Research groups

Research

Studying Fusion and Segregation Events during Intracellular Transport

Our research focuses on understanding and visualising intracellular transport processes, both biosynthetic as well as endocytic. Cells have to make new proteins and transport these to the correct places for proper functioning of the cell. Likewise they have to do this for signals (proteins) from the outside environment. Cells have to interpret these signals and then route them correctly. What carriers are being used to convey these signals? Where and how do they meet or segregate?, and how do they concentrate cargo? These are the questions we are trying to solve.

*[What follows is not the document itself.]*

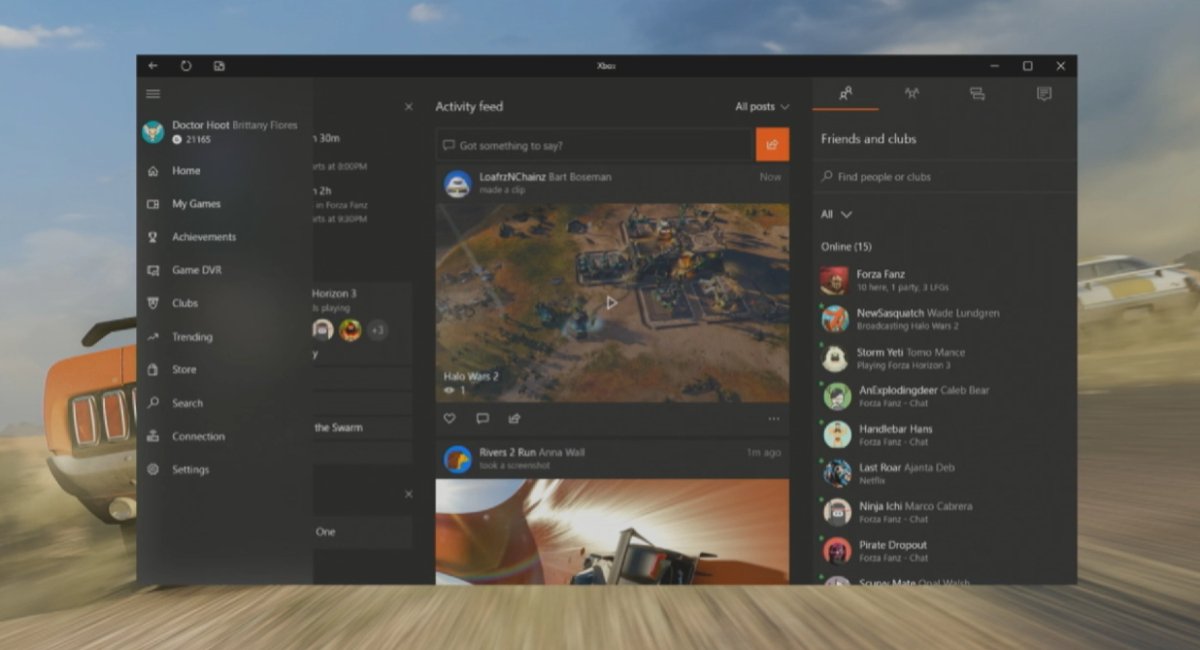Screen dimensions: 1200x650
Task: Open the Activity alerts tab icon
Action: pyautogui.click(x=1044, y=94)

We mainly do this by combining light microscopy with electron microscopy. In these so-called Correlative Light Electron Microscopy (CLEM) experiments (Figure A) we make use of the advantages of doing live cell imaging at the light microscopy level (i.e. time resolution, the history of a structure) and using the high spatial resolution of the electron microscope (Brown et al., 2009). In this way we can capture specific segregation and fusion events taking place inside the cell (Verkade, 2008). In order to visualise such events we are using 3-dimensional EM Tomography (Figure B). Once we have established the “normal” situation we can start to introduce mutant proteins that we think are involved in the process.

The major project that is currently ongoing is to study the segregation of recycling and degradative cargo in the endocytic pathway. It is known that in the early endosome cargo destined for degradation (for instance Epidermal Growth Factor, EGF) is segregated from cargo that is recycled back to the plasma membrane (Transferrin, TF). We have marked both EGF and TF with markers that are both visible in the light microscope (fluorescent) and the electron microscope (gold). We first follow the cargo live in the light microscope. When we see an interesting event happening we rapidly transfer the sample into a high-pressure freezer (Verkade, 2008) and process it for electron microscopy. We trace back that same structure and can study that structure at high resolution in 3 dimensions. In this way we can clearly state if a structure is connected or not and we know its origin (fusing or segregating).

Group

Edward Brown, Judith Mantell.

Recent publications

Brown, E., J. Mantell, D.A. Carter, G. Tilly, and P. Verkade (2009). Studying intracellular transport using High-Pressure Freezing and Correlative Light Electron Microscopy. Seminars in Cell and developmental Biology. doi: 10.1016/j.semcdb.2009.07.006.

Hughes, H., A. Budnik, K. Schmidt, K. Palmer, J. Mantell, C. Noakes, A. Johnson, D.A. Carter, P. Verkade, P. Watson, and D.J. Stephens (2009). Organisation of human ER-exit sites: requirements for the localisation of Sec16 to transitional ER. Journal of Cell Science, 122: 2924-2934.

Wassmer, T., N. Attar, M. Harterink, J.R.T. van Weering, C.J. Traer, J. Oakley, B. Goud, D.J. Stephens, P. Verkade, H.C. Korswagen, and P.J. Cullen (2009). The retromer coat complex coordinates endosomal sorting and dynein-mediated transport, with carrier recognition by the trans-Golgi network. Developmental Cell, 17: 110-122.

P. Verkade (2008). Moving EM: The Rapid Transfer System as a New Tool for Correlative Light and Electron Microscopy and High Throughput for High-Pressure Freezing. Journal of Microscopy. 230: 317-328.